In the last post I reached the conclusion that every programmer should keep at least the following versions of a piece of software:
- The one in volatile memory, when editing it.
- One in persistent local memory, when editing and testing it.
- One in persistent memory, representing the latest tested version.
- One in persistent memory for every released version, representing that released version.
But some more versions may be needed.
Consider this. You have a tested version and you need to apply several features. You may apply one feature, test it, released it on the repository, and then proceed with the next feature. When the next feature is released, it overwrites the previously released version, and, as no official release has been published in the meantime, it is lost forever. If afterwards you want to examine the changes applied to that version, you find the changes of all the features applied, and you may find hard to distinguish which change has been applied for which feature.
Alternatively, you may apply all the feature before the release; but more so in such a case, you will no more able to assign a specific change to a given feature.
Sometimes you introduce a defect when you try apply a feature. In such a case it is useful to spot exactly the changes that you applied for that feature, possibly several months or years before. When correcting defects in maintenance stage, it is typical to correct three or four defects a day. Therefore a proper versioning scheme should store up to 80 versions every month. And this for a single programmer.
If archiving a version is done by copying all the source code in a persistent storage, such versioning scheme may be unwieldy, because a complex software system may consists in several tens of megabytes of software, and therefore the repository may grow up to several tens of gigabytes in a couple of years. If you need to search when a specific line has been changed by searching tens of gigabytes of source code, you are going to lose much time.
If you consider that a feature applied in less than a couple of hours usually changes a very small number of the lines in your source code, the way to simplify your repository lays in storing only one (or few) complete version, and the differences between every version and the next or the previous version.

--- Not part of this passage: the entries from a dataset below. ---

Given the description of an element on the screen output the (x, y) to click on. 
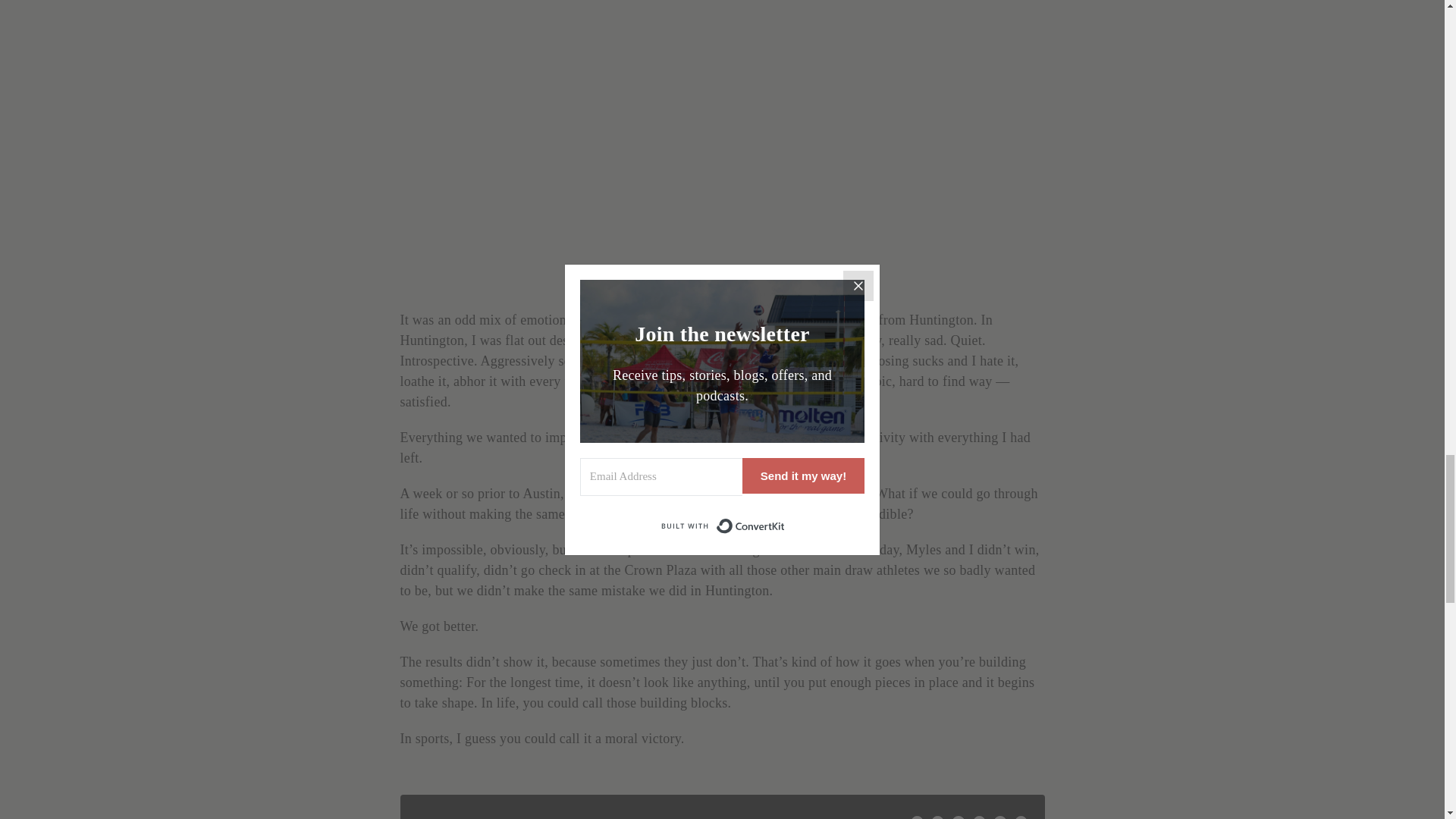
WhatsApp (978, 817)
Telegram (999, 817)
LinkedIn (957, 817)
Email (1020, 817)
Twitter (937, 817)
Facebook (917, 817)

This “delta encoding” results in a much smaller repository when every version changes only few lines. Of course, if most of the lines has been changed, a complete copy is better. In addition, to save space, the repository should be compressed, as source code is rather highly compressible.
The problem is that no one likes to handle personally the delta encoding and the data compression. Therefore a specific software system to handle the source code repository is highly desirable.
All this holds for a single developer. But if the programmer team consists in more than one developer who need to access the same source code, there is the added problem of synchronizing the accesses to the repository by the various developers.
Therefore, our desired source code repository handling software should also coordinate the concurrent accessed by several users.
Such a system exists. Actually there are many of them. Some people name such category of software “Revision Control System”, others “Version Control System”. Some of them are proprietary, some others are open-source. Some are definitely obsolete. The most famous open-source modern version control systems, in order of increasing ease of use, and decreasing flexibility are: Git, Mercurial, Subversion.
Git is extremely flexible, but also very hard-to-use and not well implemented in platform different from Linux.
Subversion has the limitation of being centralized. There is no problem in a centralized system when there is only one or two developers and if there is only one main line of development, but if there are three or more developers, or if there are several lines of development and some changes are to be applied to several lines, a centralized system is not as useful as a distributed system, like Git or Mercurial.
Therefore I think that Mercurial is a reasonable compromise between ease-of-use, portability, and flexibility.